1. What are 3 different ways to account for SES in analytic models when investigating racial/ethnic health disparities? Briefly discuss the interpretations/implications of each approach as it relates to understanding health disparities by race/ethnicity.
Three different ways to account for SES when investigating racial/ethnic disparities in health outcomes are as follows:
SES as a confounder: Here we are saying that SES is causally associated with race and that SES is causally associated with health disparities but that it does not lie in the causal pathway (i.e. as an intermediate variable) between race/ethnicity and health disparities. As such, the interpretation is that the relationship between race/ethnicity and health disparities is spurious and that it accounts for part of or all of the association. Therefore, controlling for SES would remove the effect of race/ethnicity on health disparities.
SES as a mediator: Here we are saying that SES is associated with both the exposure and outcome and is an intermediate variable in the causal pathway between race/ethnicity and health disparities (since race/ethnicity systematically relates to SES opportunities). In this scenario, we would do a mediation analysis to account for SES, where adjusting for SES could tell us the direct effect of race/ethnicity on health disparities (apart from its effect on SES). From this we could determine how much of the effect of race/ethnicity on health disparities is mediated by SES by comparing the total effect (without adjusting for SES) to the direct effect (after adjusting for SES).
SES as an effect modifier: Here we are saying that the effect of race/ethnicity on health disparities meaningfully differs according to SES level. Treating SES as an effect modifier would require stratifying the data by SES categories and evaluating the association between race/ethnicity and health disparities in each SES category so see if there is any significant difference in the magnitude of the associations.

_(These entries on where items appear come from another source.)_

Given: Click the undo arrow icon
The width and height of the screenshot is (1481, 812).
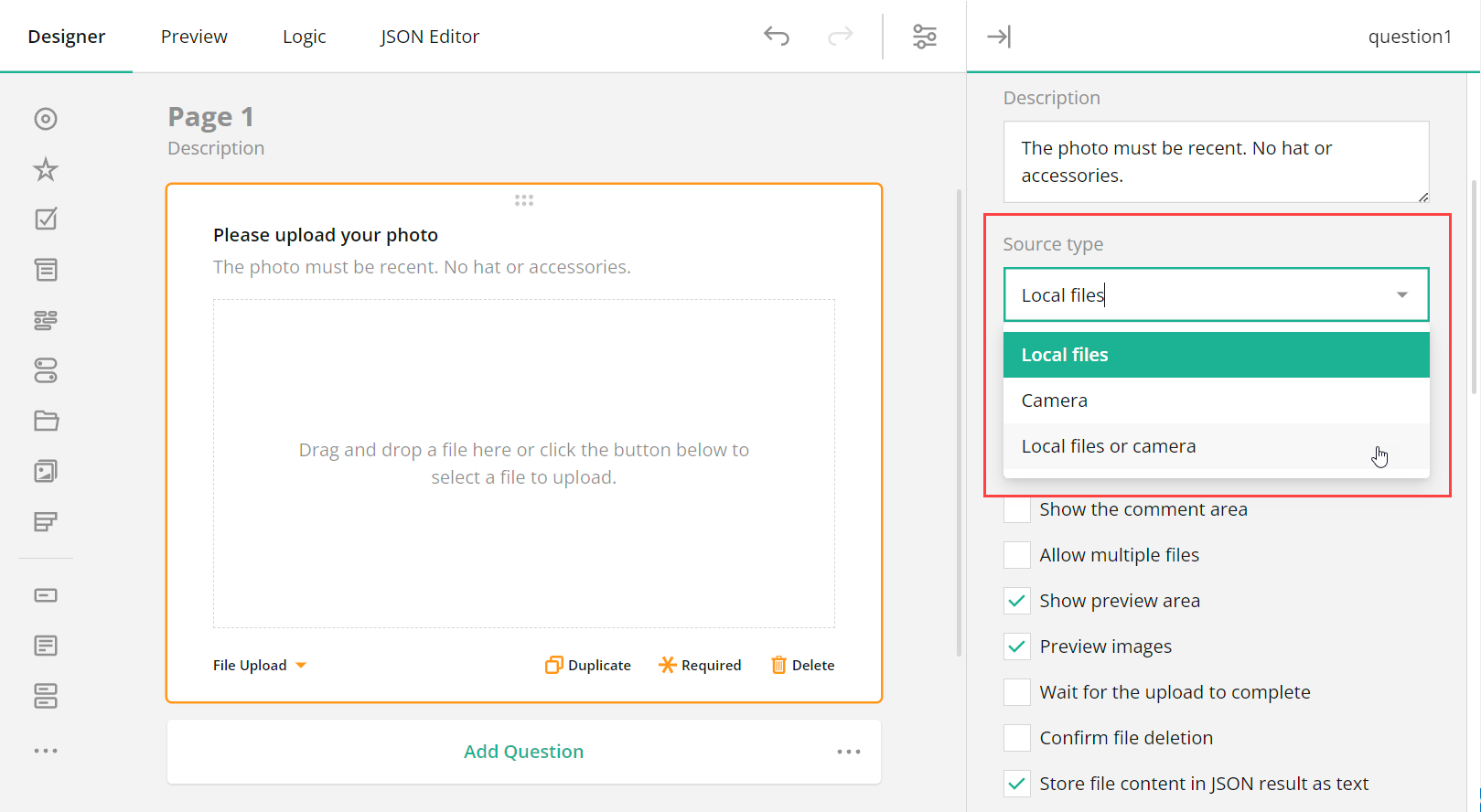Looking at the screenshot, I should coord(777,37).
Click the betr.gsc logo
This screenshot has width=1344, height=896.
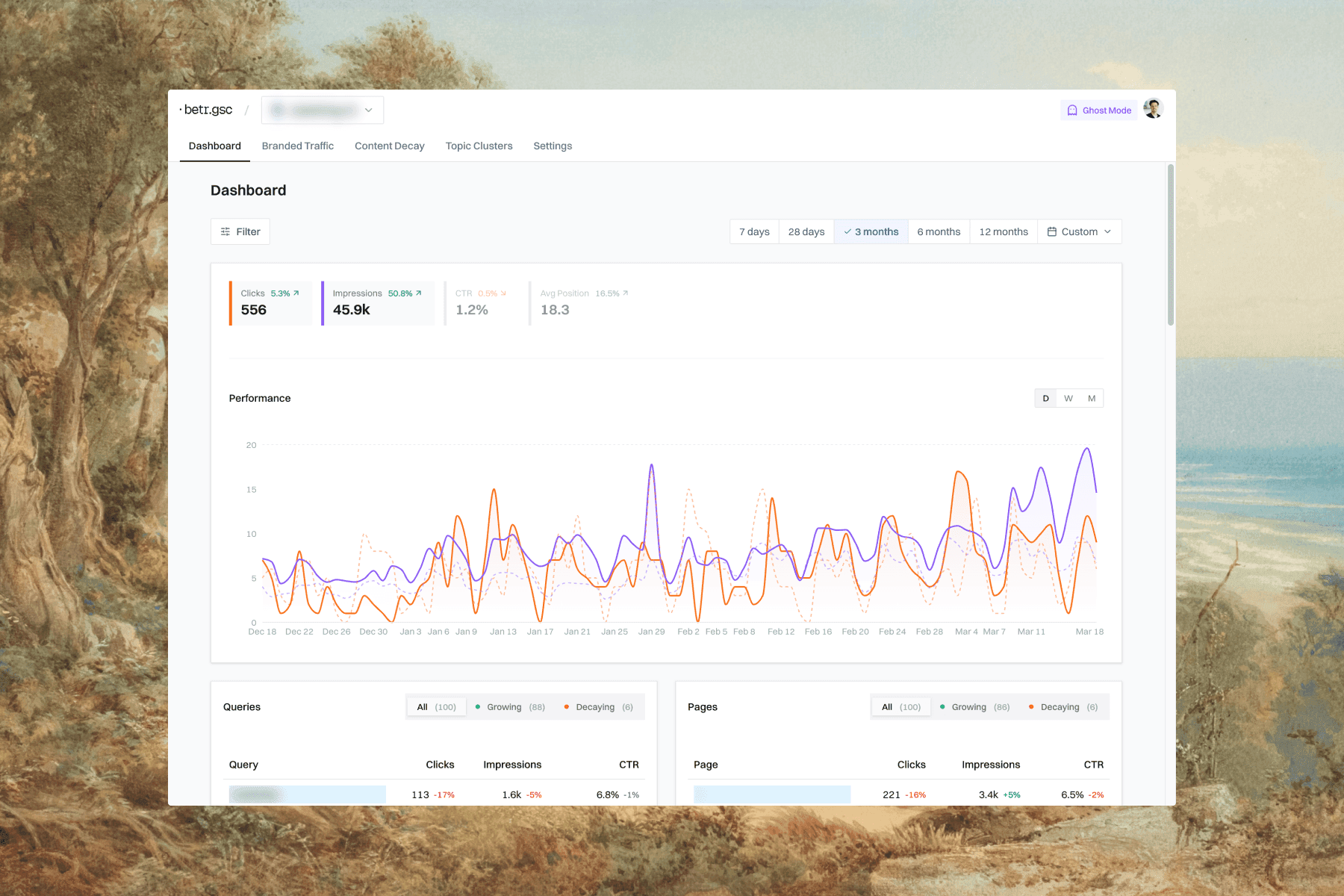click(x=207, y=109)
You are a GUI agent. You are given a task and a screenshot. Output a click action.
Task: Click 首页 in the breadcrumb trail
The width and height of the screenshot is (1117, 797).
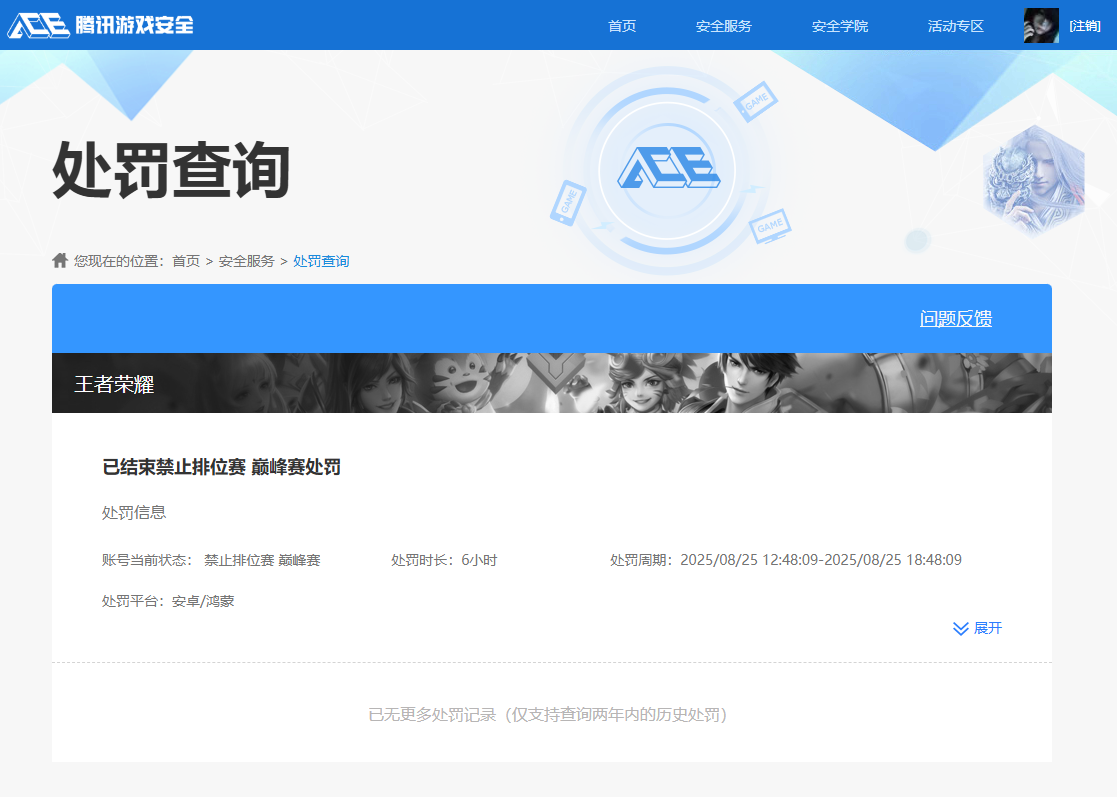[x=186, y=261]
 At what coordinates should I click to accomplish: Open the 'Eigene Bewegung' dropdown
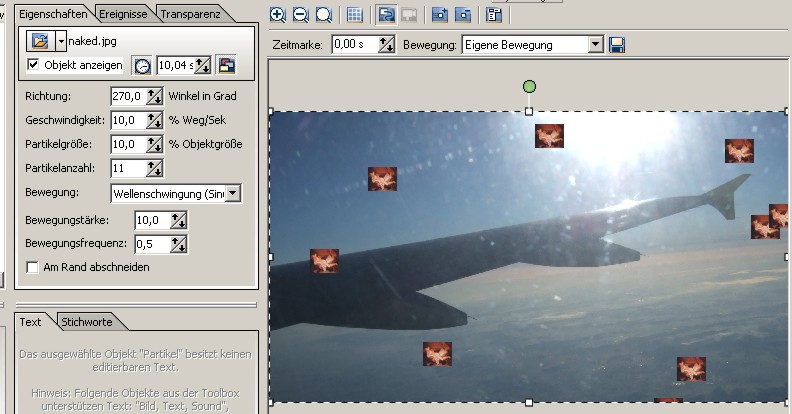pyautogui.click(x=596, y=45)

2. Describe a potential effect modifier, mediator, or contextual variable (for definition of contextual variable, see Diez-Roux reading) for an association of interest to you and relevant to health disparities. For example, for investigating the association between education and hypertension, I might be interested in evaluating whether the association between years of education and hypertension is different for Black men than for White men. Describe how you would study whether this relationship exists.
Racial/ethnic minorities, particularly American Indians and Alaska Natives, may disproportionately suffer from higher rates of mental illness (eg. depression, substance abuse, PTSD etc.) compared to the general US population. It would be interesting to examine if discrimination is a mediator in the relationship between race/ethnicity and major depression in a diverse cohort. Race/ethnicity can be self-reported, depression could be measured by the Patient Health Questionnaire (PHQ-9), which is a nine-item depression screening instrument, and discrimination could be measured by the Everyday Discrimination Scale. To determine if discrimination is indeed a mediator in the relationship between race/ethnicity and depression, we could do a mediation analysis as described in the previous answer. First, we would confirm that race/ethnicity is associated with depression; race/ethnicity is associated with discrimination and that discrimination is associated with depression. We would then create a model estimating the overall/total effect of race/ethnicity on depression including the effect via discrimination. We would also create a model estimating the direct effect of race/ethnicity on depression, which would exclude discrimination. We could then determine how much of the effect of race/ethnicity on depression is mediated by discrimination by comparing the total effect model to the direct effect model.